● **Task statement**
All records below are to be repeated exactly, with the pictures left out.
══════════
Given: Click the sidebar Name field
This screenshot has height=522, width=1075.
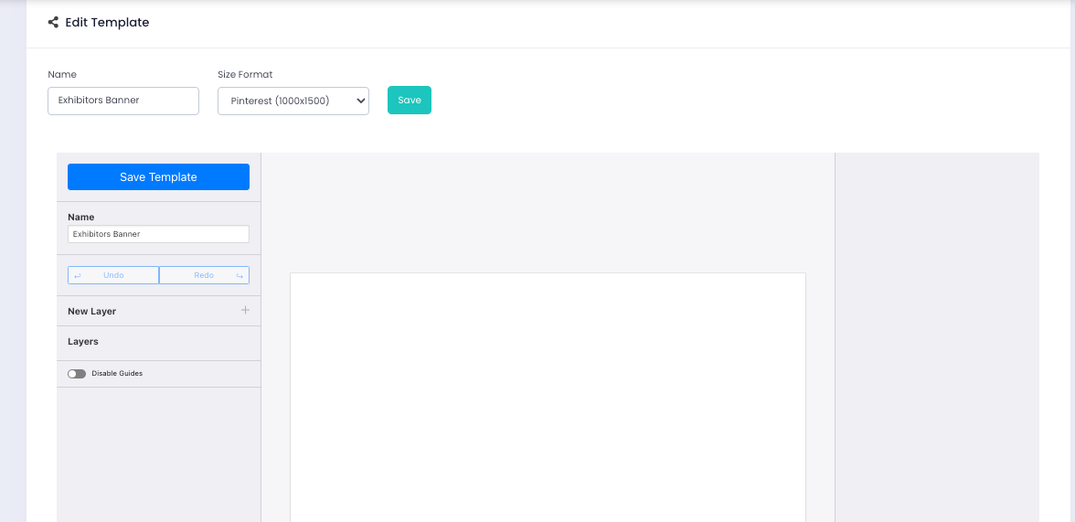Looking at the screenshot, I should [158, 234].
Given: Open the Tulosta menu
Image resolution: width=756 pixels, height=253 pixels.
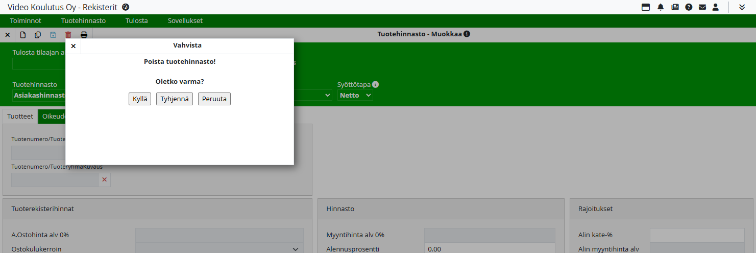Looking at the screenshot, I should (136, 21).
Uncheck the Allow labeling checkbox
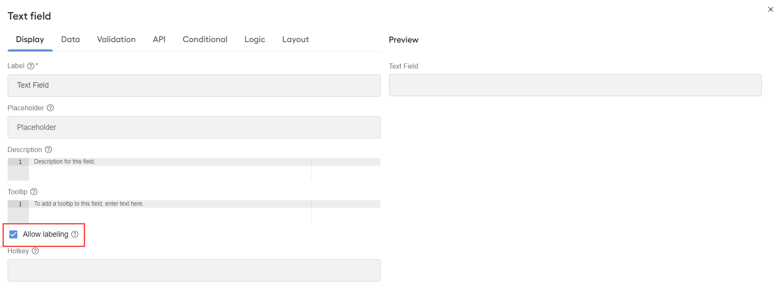This screenshot has height=287, width=778. pyautogui.click(x=14, y=235)
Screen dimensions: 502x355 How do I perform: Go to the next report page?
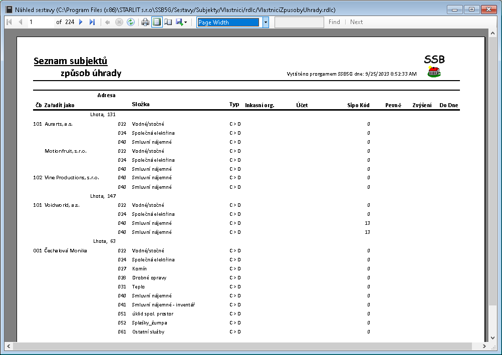pyautogui.click(x=81, y=22)
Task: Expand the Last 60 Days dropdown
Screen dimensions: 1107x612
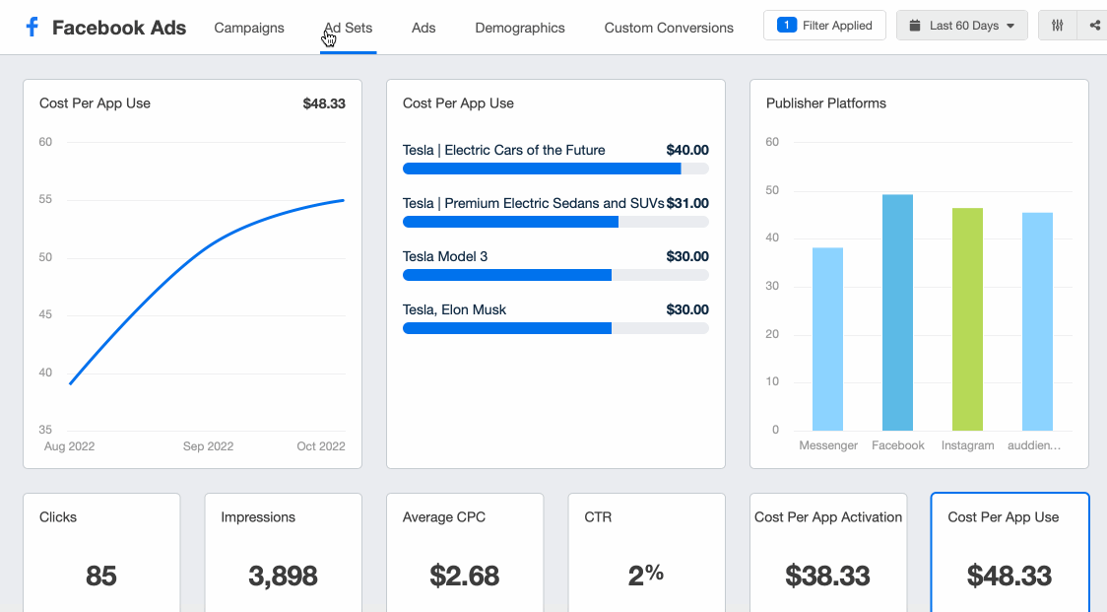Action: coord(961,26)
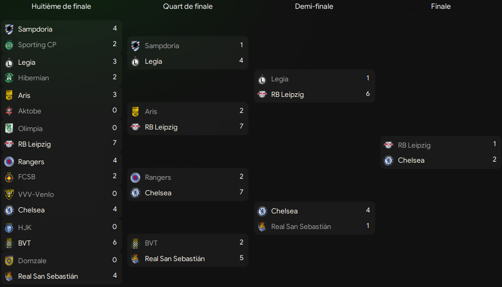The width and height of the screenshot is (502, 287).
Task: Click the Aktobe team badge
Action: pyautogui.click(x=9, y=111)
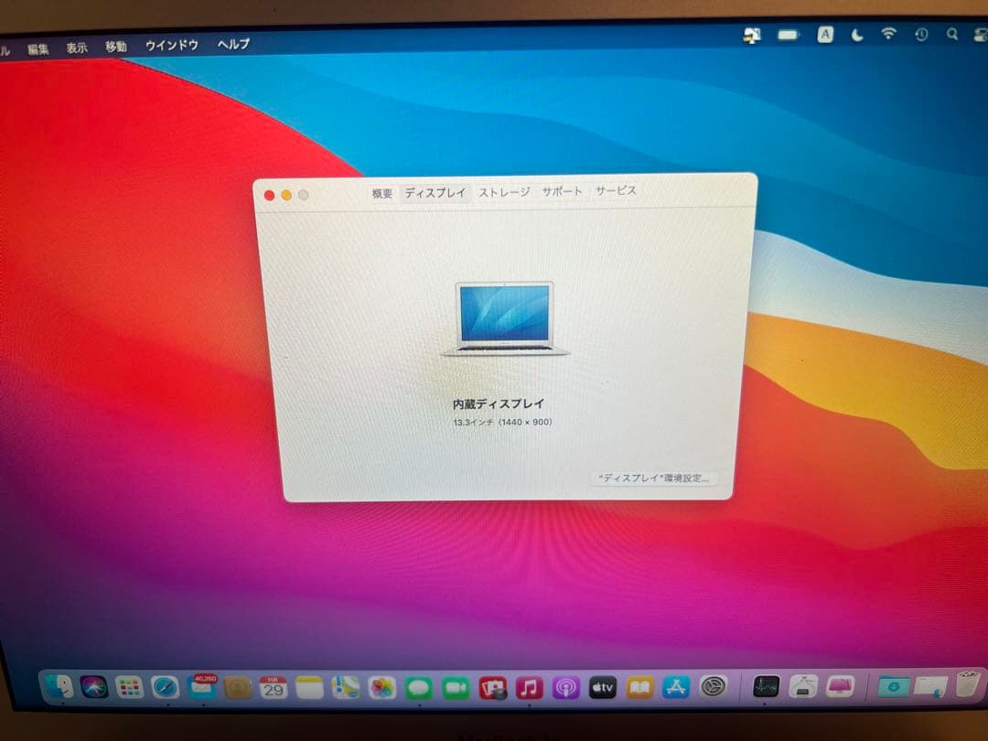
Task: Open the Music app
Action: (529, 688)
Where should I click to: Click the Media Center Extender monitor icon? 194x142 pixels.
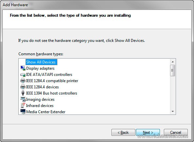coord(23,112)
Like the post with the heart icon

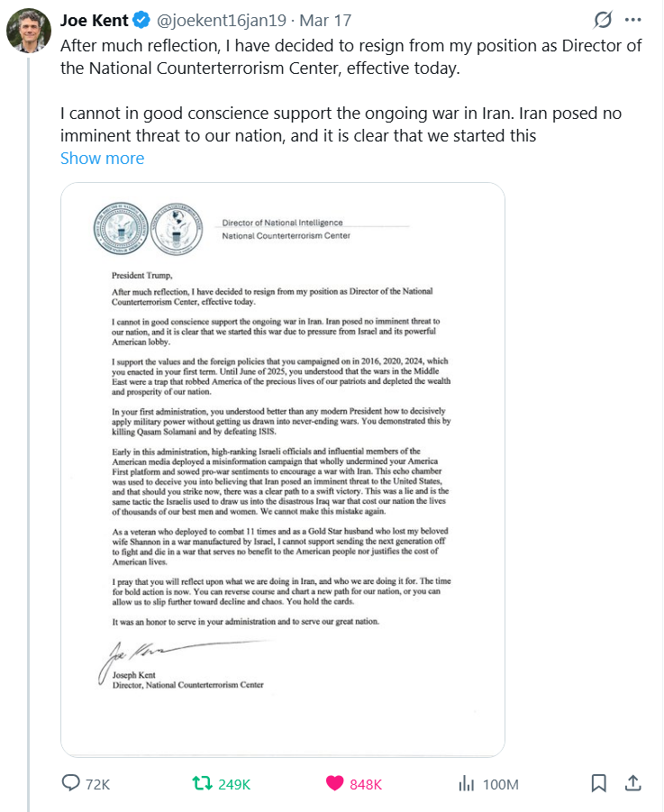334,783
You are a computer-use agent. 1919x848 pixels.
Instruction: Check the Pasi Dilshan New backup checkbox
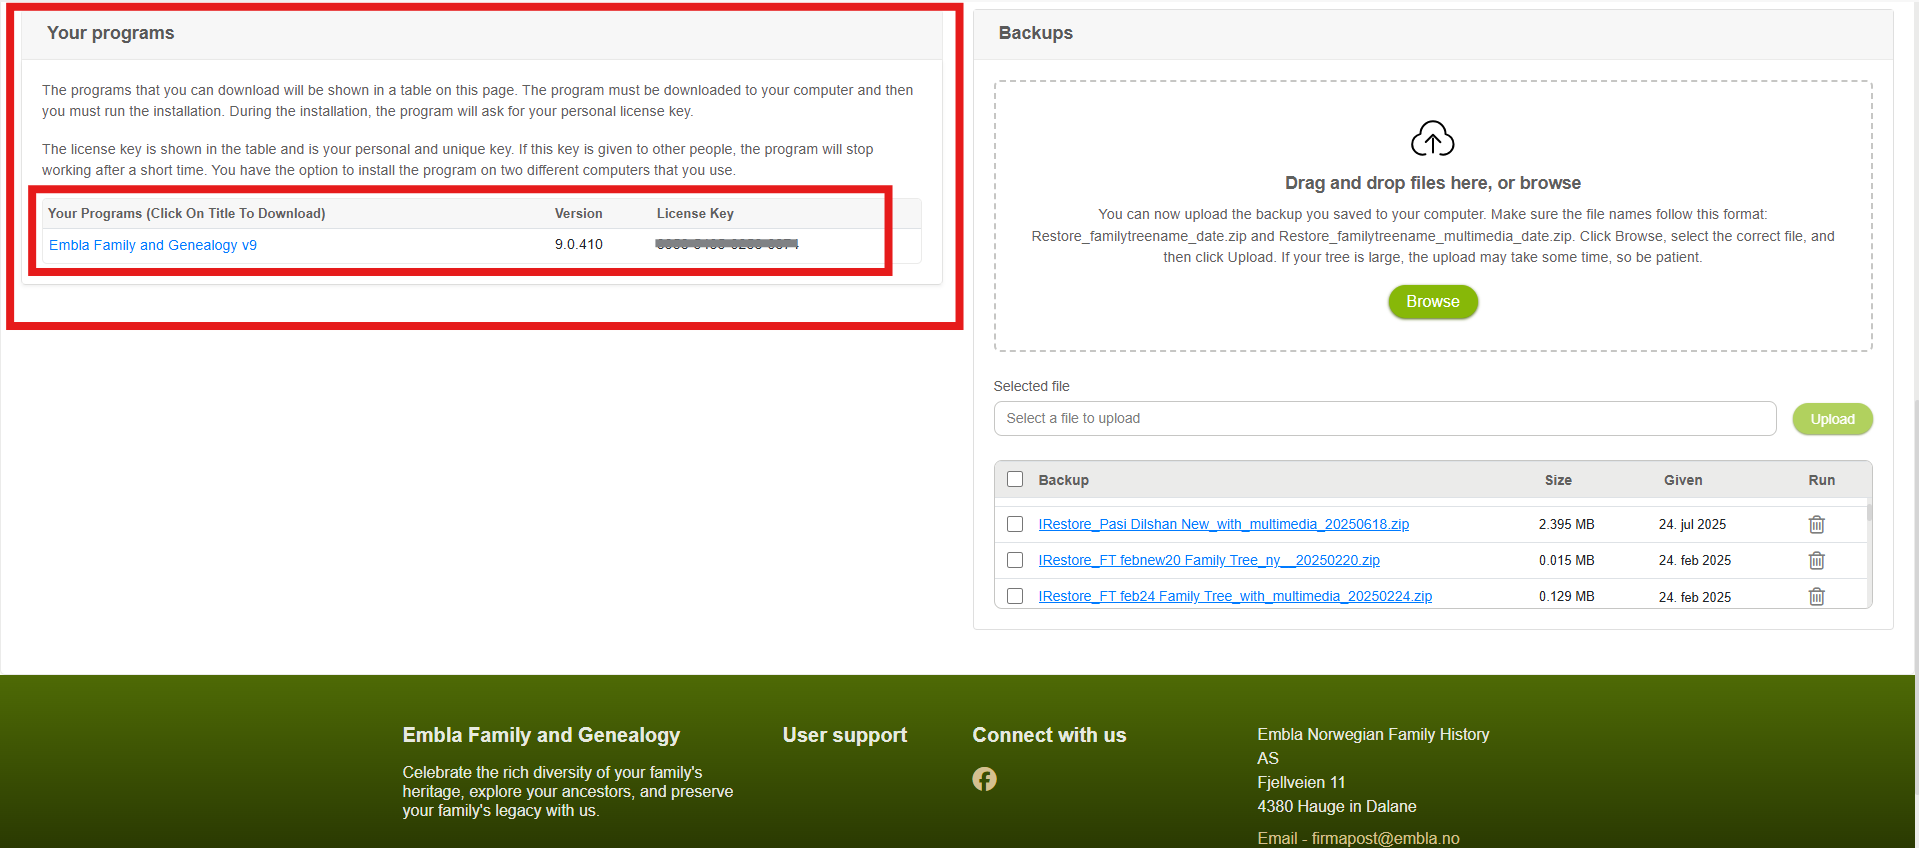[1015, 524]
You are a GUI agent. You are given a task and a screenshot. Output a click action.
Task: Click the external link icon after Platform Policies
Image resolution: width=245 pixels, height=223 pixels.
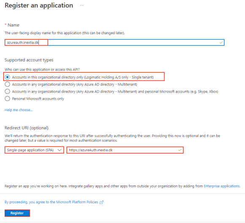tap(101, 202)
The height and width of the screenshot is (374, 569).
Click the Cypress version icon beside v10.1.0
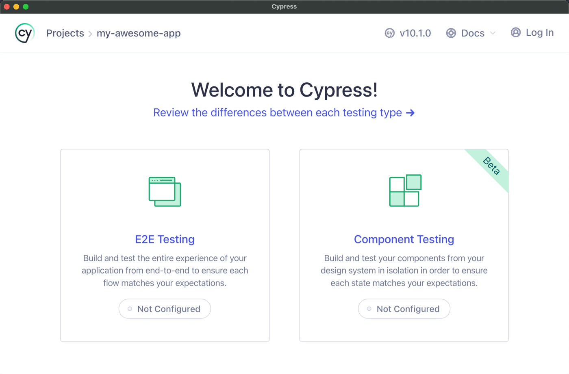[x=389, y=33]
══════════
● **Written solution**
Given: Click the sidebar Name field
This screenshot has height=522, width=1075.
Looking at the screenshot, I should [158, 234].
Given: Open the Tulosta menu
Image resolution: width=756 pixels, height=253 pixels.
Looking at the screenshot, I should (136, 21).
Uncheck the Allow labeling checkbox
This screenshot has height=287, width=778. pyautogui.click(x=14, y=235)
Screen dimensions: 502x355 How do I perform: Go to the next report page?
pyautogui.click(x=81, y=22)
Task: Expand the Last 60 Days dropdown
Screen dimensions: 1107x612
Action: coord(961,26)
The width and height of the screenshot is (502, 287).
Task: Click the Aktobe team badge
Action: pyautogui.click(x=9, y=111)
Task: Open the Music app
Action: (529, 688)
Where should I click to: Click the Media Center Extender monitor icon? 194x142 pixels.
coord(23,112)
Like the post with the heart icon

334,783
You are a computer-use agent. 1919x848 pixels.
Instruction: Check the Pasi Dilshan New backup checkbox
[1015, 524]
You are a GUI agent. You are given a task and a screenshot. Output a click action.
Task: Click the external link icon after Platform Policies
Image resolution: width=245 pixels, height=223 pixels.
tap(101, 202)
The height and width of the screenshot is (374, 569).
Click the Cypress version icon beside v10.1.0
[x=389, y=33]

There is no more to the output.